What to produce: The result should be every line in the data below that carries the string "options".

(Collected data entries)
· · · · · · ·

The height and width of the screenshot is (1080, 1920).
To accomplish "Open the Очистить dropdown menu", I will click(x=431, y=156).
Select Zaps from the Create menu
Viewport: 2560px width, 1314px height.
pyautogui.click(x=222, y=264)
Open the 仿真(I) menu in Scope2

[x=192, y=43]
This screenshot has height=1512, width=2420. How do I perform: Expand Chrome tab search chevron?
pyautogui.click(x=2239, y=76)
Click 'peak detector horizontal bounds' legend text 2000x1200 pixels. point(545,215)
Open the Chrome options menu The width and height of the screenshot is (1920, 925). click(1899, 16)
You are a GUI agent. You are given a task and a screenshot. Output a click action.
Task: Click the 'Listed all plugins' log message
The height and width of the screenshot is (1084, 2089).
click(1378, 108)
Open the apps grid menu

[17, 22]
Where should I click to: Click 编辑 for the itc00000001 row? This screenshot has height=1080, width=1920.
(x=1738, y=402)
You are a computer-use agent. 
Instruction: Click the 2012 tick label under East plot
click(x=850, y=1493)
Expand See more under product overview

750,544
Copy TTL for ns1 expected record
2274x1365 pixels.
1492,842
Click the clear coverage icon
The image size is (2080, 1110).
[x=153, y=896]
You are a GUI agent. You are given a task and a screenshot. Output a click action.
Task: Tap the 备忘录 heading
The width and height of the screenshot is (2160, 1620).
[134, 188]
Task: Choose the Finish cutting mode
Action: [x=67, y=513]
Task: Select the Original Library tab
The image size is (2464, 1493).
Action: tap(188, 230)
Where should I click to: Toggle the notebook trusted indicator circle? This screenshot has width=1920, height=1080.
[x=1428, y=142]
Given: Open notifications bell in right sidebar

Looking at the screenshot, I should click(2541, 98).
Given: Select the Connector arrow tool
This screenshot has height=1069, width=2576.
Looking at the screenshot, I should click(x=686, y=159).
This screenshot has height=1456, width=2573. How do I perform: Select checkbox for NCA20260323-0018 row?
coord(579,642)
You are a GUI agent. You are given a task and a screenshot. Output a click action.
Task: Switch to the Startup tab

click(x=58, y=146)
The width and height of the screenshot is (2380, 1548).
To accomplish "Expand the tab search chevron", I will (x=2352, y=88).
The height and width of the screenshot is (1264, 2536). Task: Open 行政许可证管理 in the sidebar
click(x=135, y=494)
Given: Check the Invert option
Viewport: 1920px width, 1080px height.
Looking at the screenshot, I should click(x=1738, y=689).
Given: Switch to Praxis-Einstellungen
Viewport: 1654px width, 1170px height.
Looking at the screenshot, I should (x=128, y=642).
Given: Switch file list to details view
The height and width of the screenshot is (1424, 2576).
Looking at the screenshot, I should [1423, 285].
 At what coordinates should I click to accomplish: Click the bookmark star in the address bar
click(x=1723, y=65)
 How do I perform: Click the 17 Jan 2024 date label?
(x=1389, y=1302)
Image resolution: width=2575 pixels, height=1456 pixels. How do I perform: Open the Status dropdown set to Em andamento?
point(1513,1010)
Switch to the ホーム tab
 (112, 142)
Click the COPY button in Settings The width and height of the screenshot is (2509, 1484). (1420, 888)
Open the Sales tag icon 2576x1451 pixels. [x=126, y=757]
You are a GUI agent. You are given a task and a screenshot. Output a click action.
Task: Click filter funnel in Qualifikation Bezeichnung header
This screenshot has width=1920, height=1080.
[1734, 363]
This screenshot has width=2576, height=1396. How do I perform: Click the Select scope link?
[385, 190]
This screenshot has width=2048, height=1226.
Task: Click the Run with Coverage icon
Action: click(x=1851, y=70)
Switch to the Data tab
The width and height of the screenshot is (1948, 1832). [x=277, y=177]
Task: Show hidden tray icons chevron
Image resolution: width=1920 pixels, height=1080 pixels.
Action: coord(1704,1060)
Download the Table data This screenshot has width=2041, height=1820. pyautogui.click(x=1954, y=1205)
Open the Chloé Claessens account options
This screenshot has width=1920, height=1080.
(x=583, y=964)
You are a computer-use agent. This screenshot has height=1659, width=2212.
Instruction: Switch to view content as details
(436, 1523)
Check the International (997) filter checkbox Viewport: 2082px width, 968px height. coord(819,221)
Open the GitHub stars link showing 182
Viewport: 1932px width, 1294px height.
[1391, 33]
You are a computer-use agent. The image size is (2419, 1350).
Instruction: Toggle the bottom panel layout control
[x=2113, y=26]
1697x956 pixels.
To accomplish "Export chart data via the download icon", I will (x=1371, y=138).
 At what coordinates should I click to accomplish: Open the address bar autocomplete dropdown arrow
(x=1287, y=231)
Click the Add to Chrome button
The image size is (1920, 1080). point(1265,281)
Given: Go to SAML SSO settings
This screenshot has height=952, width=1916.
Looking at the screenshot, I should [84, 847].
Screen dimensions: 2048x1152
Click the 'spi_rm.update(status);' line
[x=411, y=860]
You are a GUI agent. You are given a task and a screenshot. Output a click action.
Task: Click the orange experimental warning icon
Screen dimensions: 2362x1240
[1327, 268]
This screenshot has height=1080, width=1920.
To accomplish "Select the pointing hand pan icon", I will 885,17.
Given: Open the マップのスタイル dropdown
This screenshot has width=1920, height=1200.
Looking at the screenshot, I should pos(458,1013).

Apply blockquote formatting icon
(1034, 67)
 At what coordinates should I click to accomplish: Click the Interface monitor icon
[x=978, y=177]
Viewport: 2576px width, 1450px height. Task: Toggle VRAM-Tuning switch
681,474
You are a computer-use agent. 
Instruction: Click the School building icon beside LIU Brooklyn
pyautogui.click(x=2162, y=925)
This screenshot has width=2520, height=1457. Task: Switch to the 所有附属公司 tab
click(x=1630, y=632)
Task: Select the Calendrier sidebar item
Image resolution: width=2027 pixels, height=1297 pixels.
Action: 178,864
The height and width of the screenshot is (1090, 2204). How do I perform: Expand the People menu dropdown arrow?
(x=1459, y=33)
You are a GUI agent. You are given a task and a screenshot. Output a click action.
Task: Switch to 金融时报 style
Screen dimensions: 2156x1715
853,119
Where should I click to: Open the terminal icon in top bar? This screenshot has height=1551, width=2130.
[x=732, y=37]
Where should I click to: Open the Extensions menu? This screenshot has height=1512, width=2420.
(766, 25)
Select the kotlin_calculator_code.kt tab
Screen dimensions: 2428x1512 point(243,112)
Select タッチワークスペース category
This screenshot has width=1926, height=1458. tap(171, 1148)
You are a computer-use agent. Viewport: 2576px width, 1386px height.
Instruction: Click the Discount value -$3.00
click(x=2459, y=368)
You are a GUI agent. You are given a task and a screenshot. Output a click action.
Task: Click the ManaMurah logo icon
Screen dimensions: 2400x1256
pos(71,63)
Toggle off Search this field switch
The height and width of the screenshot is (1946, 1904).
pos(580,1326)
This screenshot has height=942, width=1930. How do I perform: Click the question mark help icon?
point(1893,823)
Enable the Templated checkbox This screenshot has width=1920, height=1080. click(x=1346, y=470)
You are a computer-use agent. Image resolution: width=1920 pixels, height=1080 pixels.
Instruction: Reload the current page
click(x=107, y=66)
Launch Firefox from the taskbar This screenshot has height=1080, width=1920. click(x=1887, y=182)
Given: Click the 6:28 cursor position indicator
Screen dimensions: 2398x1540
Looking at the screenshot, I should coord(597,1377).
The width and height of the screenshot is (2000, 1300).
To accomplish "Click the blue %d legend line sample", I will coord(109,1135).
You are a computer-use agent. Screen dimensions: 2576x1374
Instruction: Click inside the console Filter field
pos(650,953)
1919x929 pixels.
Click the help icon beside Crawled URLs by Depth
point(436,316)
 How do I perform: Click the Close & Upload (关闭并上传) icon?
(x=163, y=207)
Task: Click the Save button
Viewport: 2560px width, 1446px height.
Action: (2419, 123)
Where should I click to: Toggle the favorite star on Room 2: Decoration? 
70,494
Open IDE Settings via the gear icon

· · · · · · ·

Solution for this task:
Open the Chrome options menu The width and height of the screenshot is (1920, 925). click(1899, 16)
Open the Chloé Claessens account options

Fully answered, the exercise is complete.